A group of more than 500 major institutional investors called Thursday for governments to boost efforts to tackle climate change, warning that failure could have serious economic consequences.
The banks, insurance companies and pension funds said in a joint statement ahead of next week’s U.N. climate summit in New York that current national commitments could lead to an “unacceptably high temperature increase that would cause substantial negative economic impacts.”
The group includes financial giants such as France’s Amundi, which manages 1.487 trillion euros ($1.64 trillion); Canada-based Manulife; and Insight Investment in the United States.
Countries that signed the 2015 Paris climate accord have committed to keeping global warming well below 2 degrees Celsius (3.6 Fahrenheit), ideally aiming for an increase of no more than 1.5C (2.7F) by the end of the century compared with pre-industrial times.
But the investment firms, which together say they manage $35 trillion in assets, cited a gap between the modest steps pledged by governments — which in themselves fall short of what’s needed to meet the Paris goals — and actual measures taken so far.
“This ambition gap is of great concern to investors and needs to be addressed, with urgency,” the companies said.”It is vital for our long-term planning and asset allocation decisions that governments work closely with investors to incorporate Paris-aligned climate scenarios into their policy frameworks and energy transition pathways.”
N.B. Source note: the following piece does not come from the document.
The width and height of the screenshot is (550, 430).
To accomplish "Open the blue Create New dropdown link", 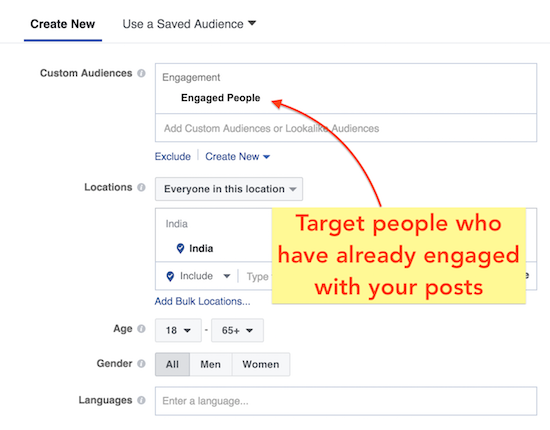I will point(237,156).
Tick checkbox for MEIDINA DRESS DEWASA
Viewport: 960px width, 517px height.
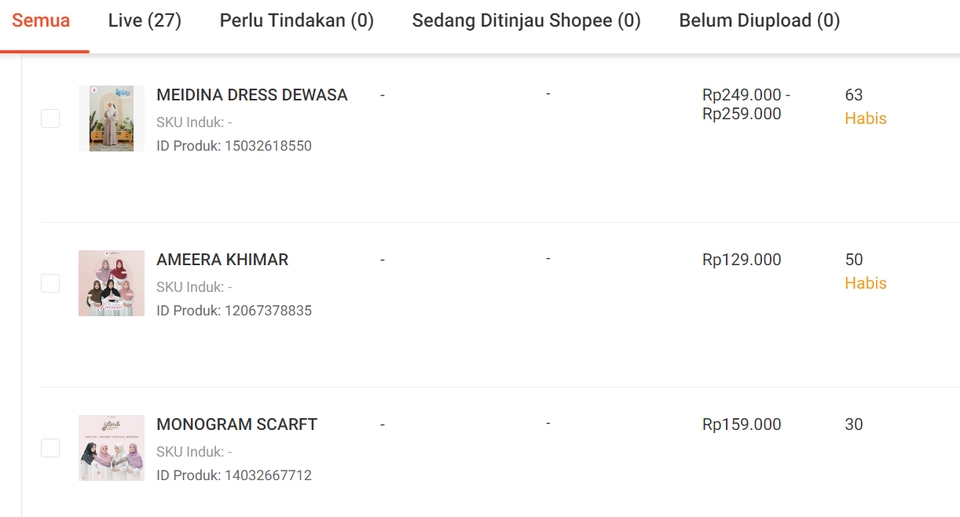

The investors want governments to speed up the shift from fossil fuels to renewable energy, back rules requiring companies to report climate-related information in their financial statements and put a meaningful price on carbon emissions.
Institutional investors have become increasingly vocal about the need to confront climate change lately.
In a separate investor-backed study released Wednesday, the London-based Transition Pathway Initiative said none of the world’s top 50 oil and gas companies are in line with the Paris goal of capping global warming at 2C. By contrast, the researchers found that about 20% of the 59 electric utility companies examine are aligned with that target.
“The majority of companies have yet to establish their 2030 emission reduction targets, let alone set a longer-term vision for their carbon emissions,” said Helena Viñes Fiestas, global head of stewardship and policy at France’s BNP Paribas Asset Management, one of the investment firms behind the report. “We, as a major institutional investor, are concerned that transition risk — the large and growing gap between government targets and company ambitions — is a major source of investment risk.”